Texte | Walter Rudin
Photos | Gilles Favez
Dominant la concurrence de manière impressionnante, le Suisse Jean-Marc Monnard monte sur la plus haute marche du podium du championnat d’Europe des 6mJI. Les 30 bateaux issus de huit nations ont bénéficié de conditions de rêve pendant les quatre jours de courses disputés mi-juillet sur le lac d’Uri.

Les 6mJI : solides et élégants
Même si les plus anciens 6mJI ont aujourd’hui 90 ans ou plus, voir ces colosses de quatre tonnes avancer sur l’eau reste un spectacle fascinant. Grâce à leurs lignes élancées et leur fond en V extrêmement prononcé, ils sont d’une élégance certaine et atteignent une bonne vitesse. Avec une longueur de 10,5 m et une largeur de 2 m, le 6mJI est parfait pour remonter au vent et offre un terrain de jeu idéal aux régleurs costauds qui, compte tenu de l’immense génois, ne manqueront certainement pas de travail. Les 6 mètres doivent leur attractivité à la fameuse « jauge internationale » instaurée au début du siècle dernier dans le but de définir une formule de jauge pour les voiliers de course qui soit valable universellement pour tous les pays.

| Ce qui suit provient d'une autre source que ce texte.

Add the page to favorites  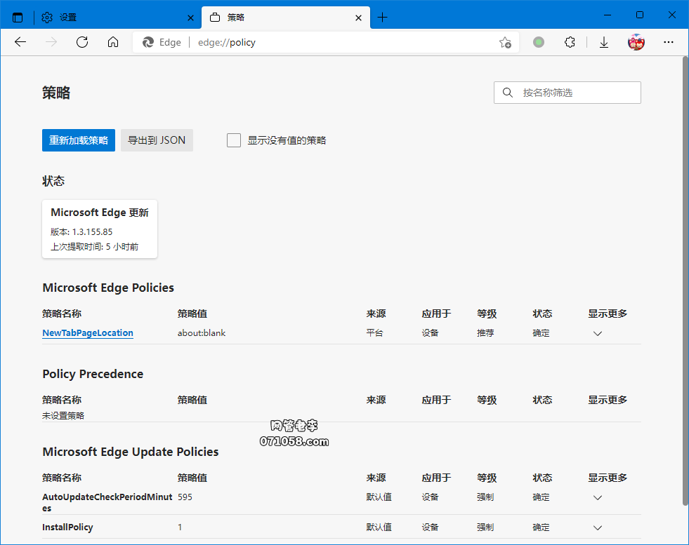[505, 42]
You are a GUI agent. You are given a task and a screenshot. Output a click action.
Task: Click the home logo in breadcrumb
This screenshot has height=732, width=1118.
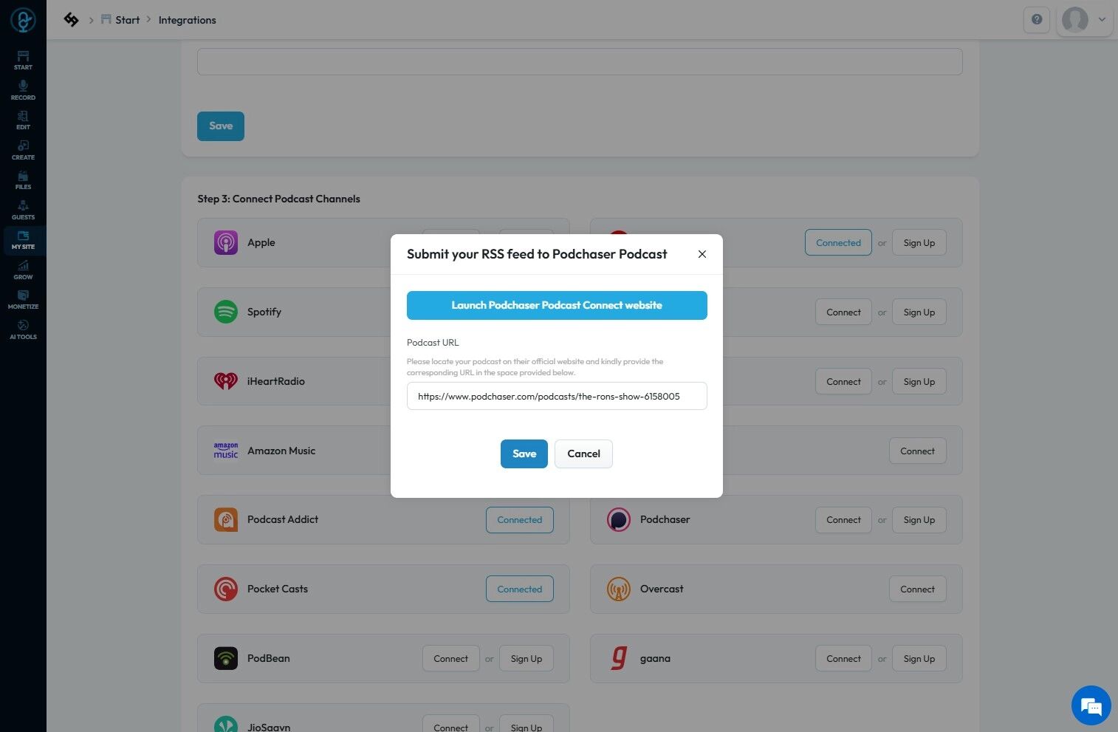point(71,20)
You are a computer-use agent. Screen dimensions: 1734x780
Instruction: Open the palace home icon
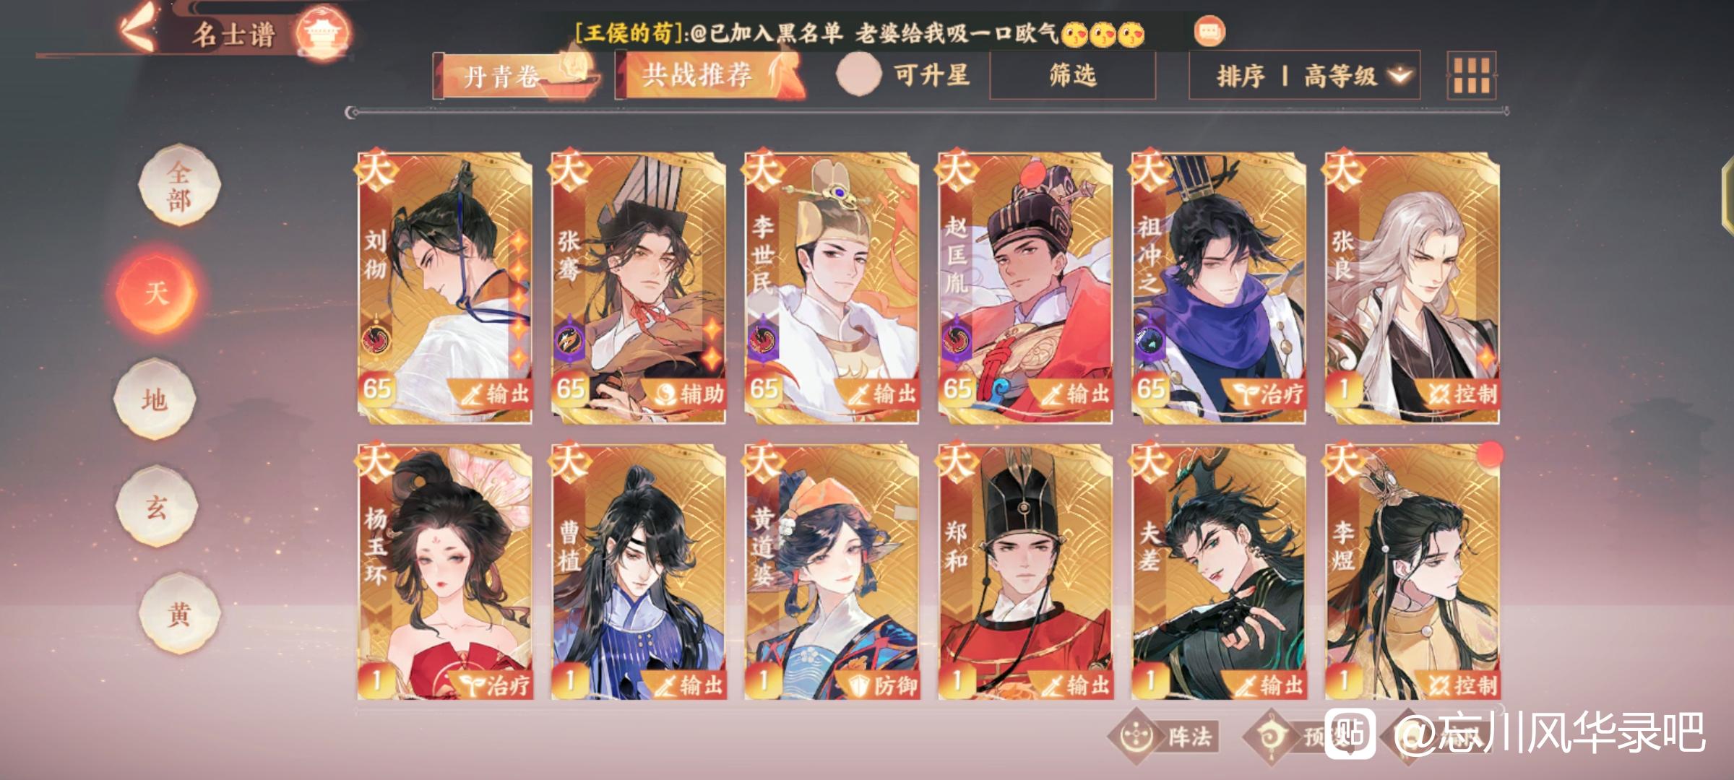(x=324, y=33)
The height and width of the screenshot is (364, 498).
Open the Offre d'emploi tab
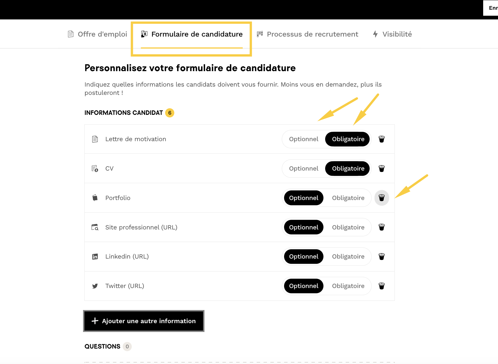pos(98,34)
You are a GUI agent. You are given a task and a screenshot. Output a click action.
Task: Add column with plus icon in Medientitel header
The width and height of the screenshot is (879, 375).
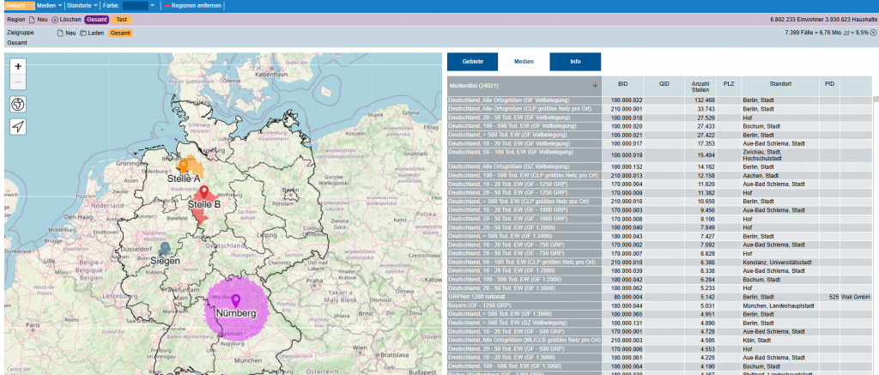[x=594, y=86]
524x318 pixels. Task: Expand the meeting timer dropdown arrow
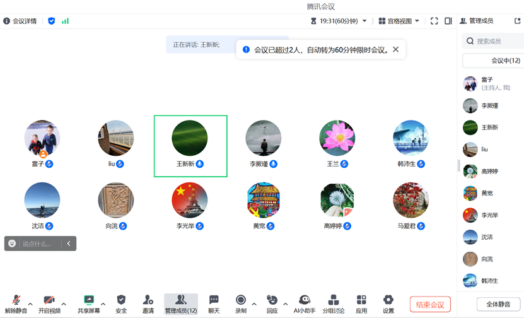[x=364, y=21]
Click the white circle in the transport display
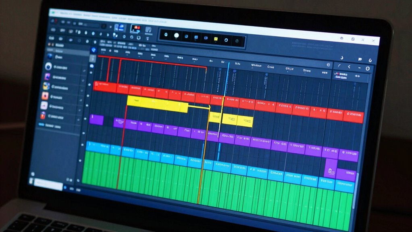The image size is (412, 232). (176, 36)
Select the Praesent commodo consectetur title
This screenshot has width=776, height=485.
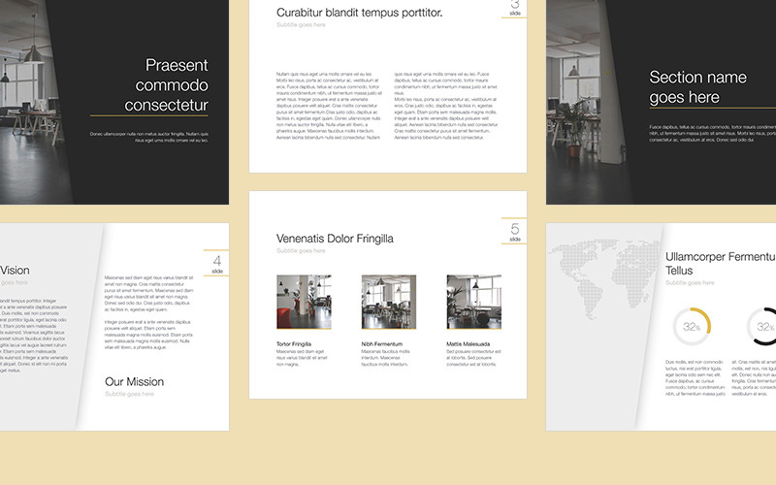(166, 85)
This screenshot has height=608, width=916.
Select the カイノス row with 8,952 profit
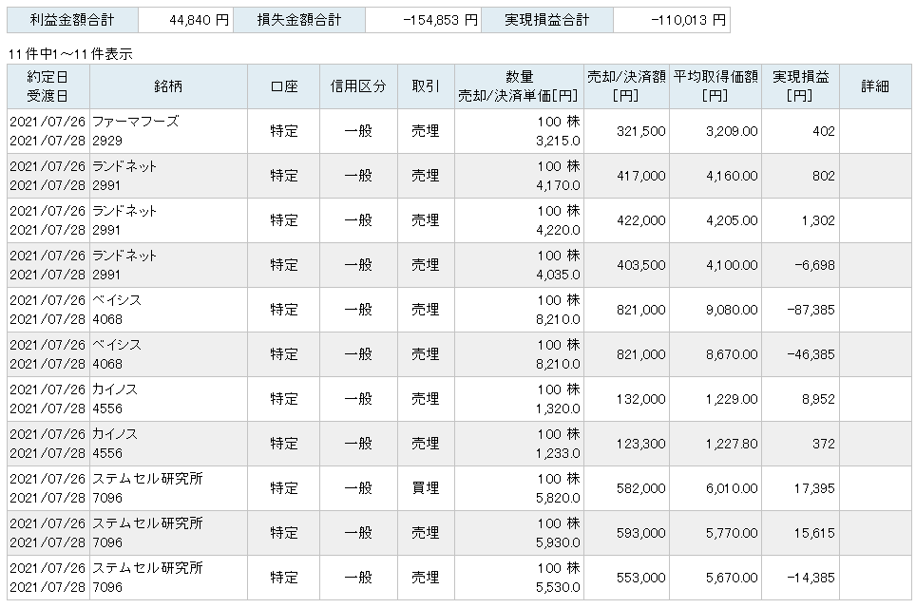pyautogui.click(x=459, y=399)
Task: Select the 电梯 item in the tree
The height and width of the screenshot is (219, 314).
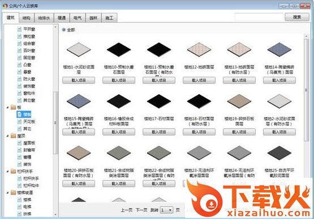Action: (x=27, y=207)
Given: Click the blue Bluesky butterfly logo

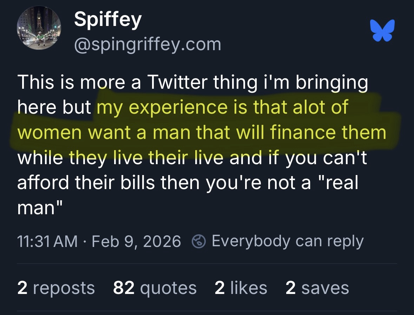Looking at the screenshot, I should (x=382, y=31).
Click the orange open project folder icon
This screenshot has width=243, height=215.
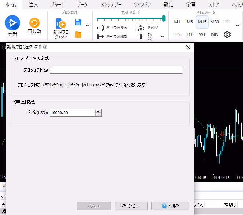click(x=78, y=35)
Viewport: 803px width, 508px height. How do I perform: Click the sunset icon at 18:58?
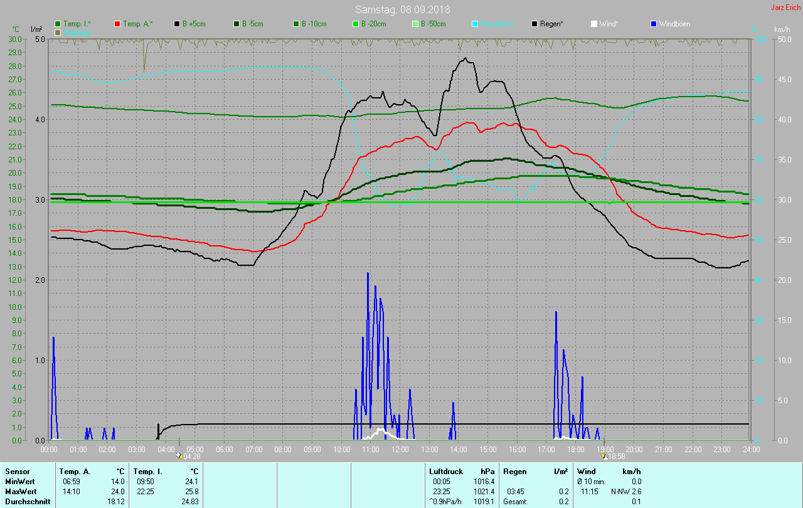[x=605, y=456]
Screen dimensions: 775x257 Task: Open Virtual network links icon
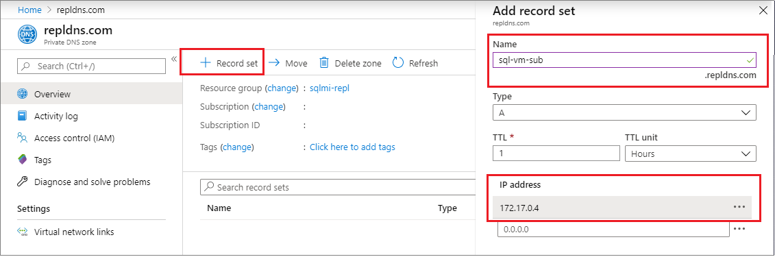point(22,232)
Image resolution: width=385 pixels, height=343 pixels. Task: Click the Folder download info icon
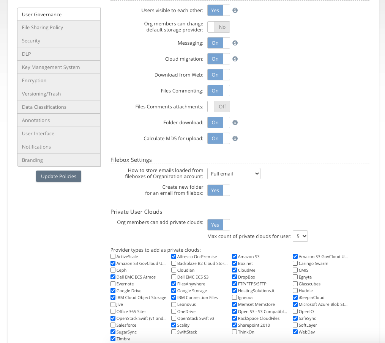tap(235, 122)
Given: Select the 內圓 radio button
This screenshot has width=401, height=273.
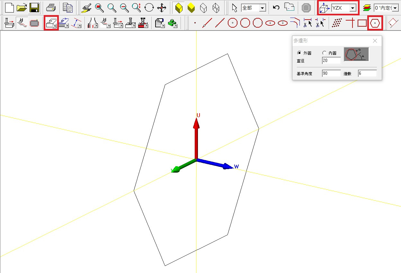Looking at the screenshot, I should coord(324,53).
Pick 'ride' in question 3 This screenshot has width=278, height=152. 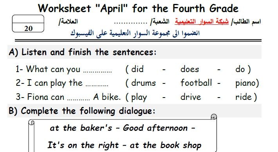pyautogui.click(x=243, y=97)
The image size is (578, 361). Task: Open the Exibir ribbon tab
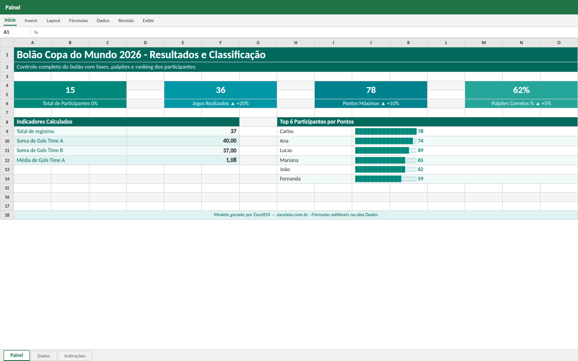pos(148,20)
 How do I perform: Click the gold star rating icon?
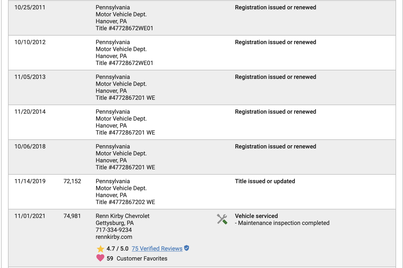click(x=101, y=249)
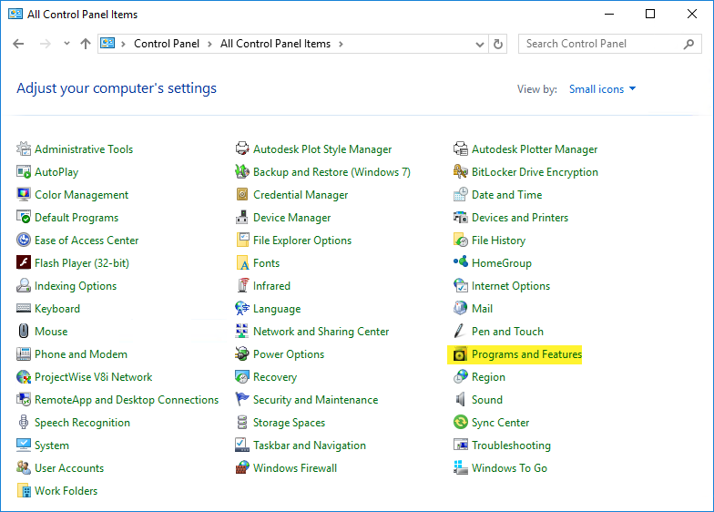Open the recent locations dropdown arrow
The width and height of the screenshot is (714, 512).
tap(66, 44)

Conséquence de cette nouvelle formule métrique, même les plus petites séries destinées à la navigation lacustre bénéficient d’une construction plus robuste. Au fil du temps, la formule initiale a subi plusieurs petites modifications, notamment l’abandon de la longue quille. De 1908 à 1952, le 6mJI était olympique. Dans les années 80, lorsque la Coupe de l’America s’est disputée sur des 12mJI, le 6mJI a connu un nouvel essor. Les équipages engagés dans la Coupe l’utilisaient en effet comme bateau de test et d’entraînement.
Classiques et modernes
En Suisse, il existe aujourd’hui une trentaine d‘unités de cette série métrique. Plus de deux tiers sont des classiques, à savoir des bateaux construits avant 1956 et dotés d’une longue quille. Au championnat d’Europe, les classiques sont classés dans une catégorie à part. Son représentant le plus ancien, le Ran VIII âgé de 95 ans, était barré par le Lucernois Stephane Epper : « Nous n’avons pas d’objectifs de victoire a-t-il souligné avec le départ. Notre bateau porte des voiles en dracon et un mât en bois. Le propriétaire accorde une grande attention à maintenir le bateau dans son état d’origine. C’est une joie de participer avec notre vieille dame. »
Vainqueur avant l’heure

Chez les classiques, le suspense est resté intact jusqu’au bout. L’Américain Eric Jesperen et le Britannique Poul Hoi-Jense se sont livrés un duel passionnant qui s’est finalement soldé par la victoire de l‘Américain. Les Suisses n’ont pas eu leur mot à dire. Le Ran VIII a montré quelques signes de vieillesse. Dans la tempête qui a fait rage le dernier jour d’entraînement, son génois s’est déchiré et le mât en bois a présenté quelques fissures que l’équipe a réparées provisoirement à l’aide d’une manchette en acier. Malgré cette mésaventure, il est certain qu’il continuera à naviguer, notamment lorsque l’équipage des gentlemans se donne rendez-vous au petit matin pour boire une coupe de champagne de premier cru accompagnée de fromage et en profite pour refaire le monde.